(Stored dataset items)
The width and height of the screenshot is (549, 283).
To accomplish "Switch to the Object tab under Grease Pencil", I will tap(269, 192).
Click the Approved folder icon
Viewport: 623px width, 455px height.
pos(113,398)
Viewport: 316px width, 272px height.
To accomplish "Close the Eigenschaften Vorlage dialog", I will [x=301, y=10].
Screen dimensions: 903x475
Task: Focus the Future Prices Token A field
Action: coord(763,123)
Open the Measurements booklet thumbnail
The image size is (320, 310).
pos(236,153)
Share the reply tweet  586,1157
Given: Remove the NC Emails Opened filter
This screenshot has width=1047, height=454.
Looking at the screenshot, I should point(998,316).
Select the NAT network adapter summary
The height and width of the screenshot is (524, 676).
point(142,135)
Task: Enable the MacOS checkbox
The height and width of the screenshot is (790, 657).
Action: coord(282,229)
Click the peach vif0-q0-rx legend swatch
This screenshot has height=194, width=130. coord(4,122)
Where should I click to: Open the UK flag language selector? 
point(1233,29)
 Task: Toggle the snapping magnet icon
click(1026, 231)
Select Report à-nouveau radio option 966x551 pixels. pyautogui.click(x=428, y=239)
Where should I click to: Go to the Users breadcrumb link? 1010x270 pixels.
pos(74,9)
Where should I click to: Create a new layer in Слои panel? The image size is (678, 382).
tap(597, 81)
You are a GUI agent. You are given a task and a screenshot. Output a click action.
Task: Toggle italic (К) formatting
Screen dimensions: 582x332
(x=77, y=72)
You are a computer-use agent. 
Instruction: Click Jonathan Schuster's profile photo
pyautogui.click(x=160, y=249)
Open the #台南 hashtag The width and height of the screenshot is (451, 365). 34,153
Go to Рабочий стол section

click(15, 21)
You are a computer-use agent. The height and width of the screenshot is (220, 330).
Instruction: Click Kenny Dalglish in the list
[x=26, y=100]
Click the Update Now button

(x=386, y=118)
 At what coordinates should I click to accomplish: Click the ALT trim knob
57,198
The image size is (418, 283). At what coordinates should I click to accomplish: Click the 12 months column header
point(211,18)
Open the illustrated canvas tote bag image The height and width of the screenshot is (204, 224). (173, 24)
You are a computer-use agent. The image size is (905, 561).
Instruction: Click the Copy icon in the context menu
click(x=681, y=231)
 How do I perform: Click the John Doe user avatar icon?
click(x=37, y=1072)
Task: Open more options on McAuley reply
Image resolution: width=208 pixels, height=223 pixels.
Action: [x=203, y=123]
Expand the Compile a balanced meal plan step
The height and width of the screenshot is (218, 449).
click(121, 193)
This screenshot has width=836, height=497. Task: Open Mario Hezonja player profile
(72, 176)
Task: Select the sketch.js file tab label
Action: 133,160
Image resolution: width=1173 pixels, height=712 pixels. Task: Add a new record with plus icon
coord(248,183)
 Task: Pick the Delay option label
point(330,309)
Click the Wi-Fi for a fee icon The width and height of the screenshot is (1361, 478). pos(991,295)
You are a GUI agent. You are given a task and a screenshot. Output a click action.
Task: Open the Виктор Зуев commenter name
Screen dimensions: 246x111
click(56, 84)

#### Task item
Please retype all of the records above exactly as they are.

#### Exercise output
The width and height of the screenshot is (549, 283).
To accomplish "Switch to the Object tab under Grease Pencil", I will tap(269, 192).
Click the Approved folder icon
Viewport: 623px width, 455px height.
pos(113,398)
Viewport: 316px width, 272px height.
To accomplish "Close the Eigenschaften Vorlage dialog", I will [x=301, y=10].
Screen dimensions: 903x475
Task: Focus the Future Prices Token A field
Action: coord(763,123)
Open the Measurements booklet thumbnail
The image size is (320, 310).
pos(236,153)
Share the reply tweet  586,1157
Given: Remove the NC Emails Opened filter
This screenshot has width=1047, height=454.
Looking at the screenshot, I should point(998,316).
Select the NAT network adapter summary
The height and width of the screenshot is (524, 676).
point(142,135)
Task: Enable the MacOS checkbox
The height and width of the screenshot is (790, 657).
Action: coord(282,229)
Click the peach vif0-q0-rx legend swatch
This screenshot has height=194, width=130. coord(4,122)
Where should I click to: Open the UK flag language selector? 
point(1233,29)
 Task: Toggle the snapping magnet icon
click(1026, 231)
Select Report à-nouveau radio option 966x551 pixels. pyautogui.click(x=428, y=239)
Where should I click to: Go to the Users breadcrumb link? 1010x270 pixels.
pos(74,9)
Where should I click to: Create a new layer in Слои panel? The image size is (678, 382).
tap(597, 81)
You are a GUI agent. You are given a task and a screenshot. Output a click action.
Task: Toggle italic (К) formatting
Screen dimensions: 582x332
(x=77, y=72)
You are a computer-use agent. 
Instruction: Click Jonathan Schuster's profile photo
pyautogui.click(x=160, y=249)
Open the #台南 hashtag The width and height of the screenshot is (451, 365). 34,153
Go to Рабочий стол section

click(15, 21)
You are a computer-use agent. The height and width of the screenshot is (220, 330).
Instruction: Click Kenny Dalglish in the list
[x=26, y=100]
Click the Update Now button

(x=386, y=118)
 At what coordinates should I click to accomplish: Click the ALT trim knob
57,198
The image size is (418, 283). At what coordinates should I click to accomplish: Click the 12 months column header
point(211,18)
Open the illustrated canvas tote bag image The height and width of the screenshot is (204, 224). (173, 24)
You are a computer-use agent. The image size is (905, 561).
Instruction: Click the Copy icon in the context menu
click(x=681, y=231)
 How do I perform: Click the John Doe user avatar icon?
click(x=37, y=1072)
Task: Open more options on McAuley reply
Image resolution: width=208 pixels, height=223 pixels.
Action: [x=203, y=123]
Expand the Compile a balanced meal plan step
The height and width of the screenshot is (218, 449).
click(121, 193)
This screenshot has width=836, height=497. Task: Open Mario Hezonja player profile
(72, 176)
Task: Select the sketch.js file tab label
Action: 133,160
Image resolution: width=1173 pixels, height=712 pixels. Task: Add a new record with plus icon
coord(248,183)
 Task: Pick the Delay option label
point(330,309)
Click the Wi-Fi for a fee icon The width and height of the screenshot is (1361, 478). pos(991,295)
You are a GUI agent. You are given a task and a screenshot. Output a click action.
Task: Open the Виктор Зуев commenter name
Screen dimensions: 246x111
click(56, 84)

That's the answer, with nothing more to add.